Git Product home page Git Product logo

kafka-graphs's Introduction

Kafka Graphs - Graph Analytics with Kafka

Build Status Maven Javadoc

Kafka Graphs is a client layer for distributed processing of graphs with Apache Kafka.

Installing

Releases of Kafka Graphs are deployed to Maven Central.

<dependency>
    <groupId>io.kgraph</groupId>
    <artifactId>kafka-graphs-core</artifactId>
    <version>1.3.0</version>
</dependency>

Creating Graphs

A graph in Kafka Graphs is represented by two tables from Kafka Streams, one for vertices and one for edges. The vertex table is comprised of an ID and a vertex value, while the edge table is comprised of a source ID, target ID, and edge value.

KTable<Long, Long> vertices = ...
KTable<Edge<Long>, Long> edges = ...
KGraph<Long, Long, Long> graph = new KGraph<>(
    vertices, 
    edges, 
    GraphSerialized.with(Serdes.Long(), Serdes.Long(), Serdes.Long())
);

Transforming Graphs

Kafka Graphs provides a number of APIs for transforming graphs in the same manner as Apache Flink Gelly and Apache Spark GraphX.

  • Filtering methods
    • filterOnEdges
    • filterOnVertices
    • subgraph
  • Joining methods
    • joinWithEdges
    • joinWithEdgesOnSource
    • joinWithEdgesOnTarget
    • joinWithVertices
  • Mapping methods
    • mapEdges
    • mapVertices
  • Reducing methods
    • groupReduceOnEdges
    • groupReduceOnNeighbors
    • reduceOnEdges
    • reduceOnNeighbors
  • Transforming methods
    • inDegrees
    • outDegrees
    • undirected

For example, the following will compute the sum of the values of all incoming neighbors for each vertex.

graph.reduceOnNeighbors(new SumValues(), EdgeDirection.IN);

Pregel-Based Graph Algorithms

Kafka Graphs provides a number of graph algorithms based on the vertex-centric approach of Pregel.

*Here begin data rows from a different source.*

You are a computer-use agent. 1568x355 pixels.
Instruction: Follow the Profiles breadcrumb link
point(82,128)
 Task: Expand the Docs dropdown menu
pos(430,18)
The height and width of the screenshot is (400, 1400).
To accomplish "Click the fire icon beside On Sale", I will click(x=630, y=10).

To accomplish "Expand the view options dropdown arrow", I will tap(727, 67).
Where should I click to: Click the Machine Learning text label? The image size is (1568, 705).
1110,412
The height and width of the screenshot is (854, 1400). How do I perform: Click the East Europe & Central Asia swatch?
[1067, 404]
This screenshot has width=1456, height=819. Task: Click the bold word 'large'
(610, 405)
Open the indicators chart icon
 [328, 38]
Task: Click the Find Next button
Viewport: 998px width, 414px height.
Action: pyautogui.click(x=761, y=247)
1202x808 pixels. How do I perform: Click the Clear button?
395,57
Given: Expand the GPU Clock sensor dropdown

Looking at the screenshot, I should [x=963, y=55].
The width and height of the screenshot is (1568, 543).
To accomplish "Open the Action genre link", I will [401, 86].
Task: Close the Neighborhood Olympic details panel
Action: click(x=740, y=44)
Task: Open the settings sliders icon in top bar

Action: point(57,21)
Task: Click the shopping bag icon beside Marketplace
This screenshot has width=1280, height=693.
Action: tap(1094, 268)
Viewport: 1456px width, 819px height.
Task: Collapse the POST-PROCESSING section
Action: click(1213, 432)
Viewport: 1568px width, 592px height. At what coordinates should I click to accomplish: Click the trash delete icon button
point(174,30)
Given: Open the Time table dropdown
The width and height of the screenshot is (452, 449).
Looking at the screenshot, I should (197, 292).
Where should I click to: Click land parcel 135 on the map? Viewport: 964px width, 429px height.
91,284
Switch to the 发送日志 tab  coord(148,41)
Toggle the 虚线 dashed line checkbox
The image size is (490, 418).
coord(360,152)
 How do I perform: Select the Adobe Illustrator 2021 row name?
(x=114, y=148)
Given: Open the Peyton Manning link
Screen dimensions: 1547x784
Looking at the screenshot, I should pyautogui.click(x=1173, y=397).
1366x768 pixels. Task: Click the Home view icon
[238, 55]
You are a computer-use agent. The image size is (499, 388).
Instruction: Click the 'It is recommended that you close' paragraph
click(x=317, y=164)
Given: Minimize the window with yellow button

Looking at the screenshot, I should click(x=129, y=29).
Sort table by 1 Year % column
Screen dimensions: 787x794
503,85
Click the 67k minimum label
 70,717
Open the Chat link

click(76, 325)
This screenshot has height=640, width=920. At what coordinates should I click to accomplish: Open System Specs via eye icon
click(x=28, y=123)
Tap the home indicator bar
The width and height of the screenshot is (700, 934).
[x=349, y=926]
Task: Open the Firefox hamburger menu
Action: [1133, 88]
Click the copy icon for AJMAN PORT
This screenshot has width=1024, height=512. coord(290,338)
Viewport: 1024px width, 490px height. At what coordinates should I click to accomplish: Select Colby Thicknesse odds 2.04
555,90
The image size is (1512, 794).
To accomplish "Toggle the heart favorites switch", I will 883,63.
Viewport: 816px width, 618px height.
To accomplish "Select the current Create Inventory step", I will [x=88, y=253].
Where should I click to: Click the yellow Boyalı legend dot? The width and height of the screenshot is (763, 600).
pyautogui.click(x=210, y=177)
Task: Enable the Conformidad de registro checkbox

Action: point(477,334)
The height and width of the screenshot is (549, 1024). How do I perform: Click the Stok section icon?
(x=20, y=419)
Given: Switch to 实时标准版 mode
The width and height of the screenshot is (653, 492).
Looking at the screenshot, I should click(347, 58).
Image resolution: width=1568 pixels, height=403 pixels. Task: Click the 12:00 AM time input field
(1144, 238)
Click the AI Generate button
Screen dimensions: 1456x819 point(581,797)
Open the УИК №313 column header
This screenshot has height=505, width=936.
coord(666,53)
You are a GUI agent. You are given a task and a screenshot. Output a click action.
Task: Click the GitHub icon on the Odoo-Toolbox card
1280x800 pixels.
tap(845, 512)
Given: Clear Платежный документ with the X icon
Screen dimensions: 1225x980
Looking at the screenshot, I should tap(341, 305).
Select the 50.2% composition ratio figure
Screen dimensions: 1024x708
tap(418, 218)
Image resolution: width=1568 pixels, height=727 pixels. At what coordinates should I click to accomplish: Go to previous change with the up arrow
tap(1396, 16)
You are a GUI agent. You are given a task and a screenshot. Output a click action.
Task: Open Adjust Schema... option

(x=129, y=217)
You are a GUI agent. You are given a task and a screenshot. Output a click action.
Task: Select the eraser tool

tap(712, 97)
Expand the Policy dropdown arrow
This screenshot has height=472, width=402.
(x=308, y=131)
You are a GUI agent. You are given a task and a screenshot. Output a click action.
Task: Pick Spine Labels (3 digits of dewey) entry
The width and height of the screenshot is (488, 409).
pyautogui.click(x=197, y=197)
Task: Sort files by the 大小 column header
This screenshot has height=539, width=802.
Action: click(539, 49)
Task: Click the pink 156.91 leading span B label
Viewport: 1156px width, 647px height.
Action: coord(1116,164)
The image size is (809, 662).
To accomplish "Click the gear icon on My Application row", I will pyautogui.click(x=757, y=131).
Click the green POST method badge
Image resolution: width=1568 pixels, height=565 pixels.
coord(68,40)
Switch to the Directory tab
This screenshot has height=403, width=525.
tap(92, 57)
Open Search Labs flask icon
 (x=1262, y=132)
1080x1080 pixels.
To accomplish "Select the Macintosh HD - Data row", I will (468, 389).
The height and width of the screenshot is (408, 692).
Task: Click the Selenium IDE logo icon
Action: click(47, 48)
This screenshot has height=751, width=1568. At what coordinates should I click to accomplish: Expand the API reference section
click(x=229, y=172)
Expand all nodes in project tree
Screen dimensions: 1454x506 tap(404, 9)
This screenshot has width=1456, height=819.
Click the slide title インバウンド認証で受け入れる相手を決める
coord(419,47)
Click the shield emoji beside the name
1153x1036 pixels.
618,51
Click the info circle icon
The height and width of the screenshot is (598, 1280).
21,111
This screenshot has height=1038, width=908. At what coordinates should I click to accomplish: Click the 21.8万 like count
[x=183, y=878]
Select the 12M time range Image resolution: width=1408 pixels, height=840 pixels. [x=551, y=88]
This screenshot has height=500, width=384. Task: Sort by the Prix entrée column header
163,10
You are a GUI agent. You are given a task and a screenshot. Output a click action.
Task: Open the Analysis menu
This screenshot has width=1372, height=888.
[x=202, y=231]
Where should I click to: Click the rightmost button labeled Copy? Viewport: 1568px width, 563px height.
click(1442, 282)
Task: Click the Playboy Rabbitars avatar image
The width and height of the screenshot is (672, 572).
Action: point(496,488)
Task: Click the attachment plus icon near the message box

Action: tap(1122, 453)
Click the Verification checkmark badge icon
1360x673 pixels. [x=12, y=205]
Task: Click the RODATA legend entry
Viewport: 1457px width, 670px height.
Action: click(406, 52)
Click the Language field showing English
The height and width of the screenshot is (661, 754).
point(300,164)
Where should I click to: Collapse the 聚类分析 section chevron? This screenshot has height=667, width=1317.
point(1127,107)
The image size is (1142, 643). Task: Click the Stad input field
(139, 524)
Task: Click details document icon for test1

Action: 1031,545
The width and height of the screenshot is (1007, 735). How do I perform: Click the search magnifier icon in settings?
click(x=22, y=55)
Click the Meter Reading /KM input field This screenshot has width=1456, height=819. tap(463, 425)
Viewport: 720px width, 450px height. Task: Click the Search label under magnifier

The vertex-centric approach allows a computation to "think like a vertex" so that it only need consider how the value of a vertex should change based on messages sent from other vertices. The following algorithms are provided by Kafka Graphs:

  1. Breadth-first search (BFS): given a source vertex, determines the minimum number of hops to reach every other vertex.
  2. Label propagation (LP): finds communities in a graph by propagating labels between neighbors.
  3. Local clustering coefficient (LCC): computes the degree of clustering for each vertex as determined by the ratio between the number of triangles a vertex closes with its neighbors to the maximum number of triangles it could close.
  4. Multiple-source shortest paths (MSSP): given a set of source vertices, finds the shortest paths from these vertices to all other vertices.
  5. PageRank (PR): measures the rank or popularity of each vertex by propagating influence between vertices.
  6. Single-source shortest paths (SSSP): given a source vertex, finds the shortest paths to all other vertices.
  7. Weakly connected components (WCC): determines the weakly connected component for each vertex.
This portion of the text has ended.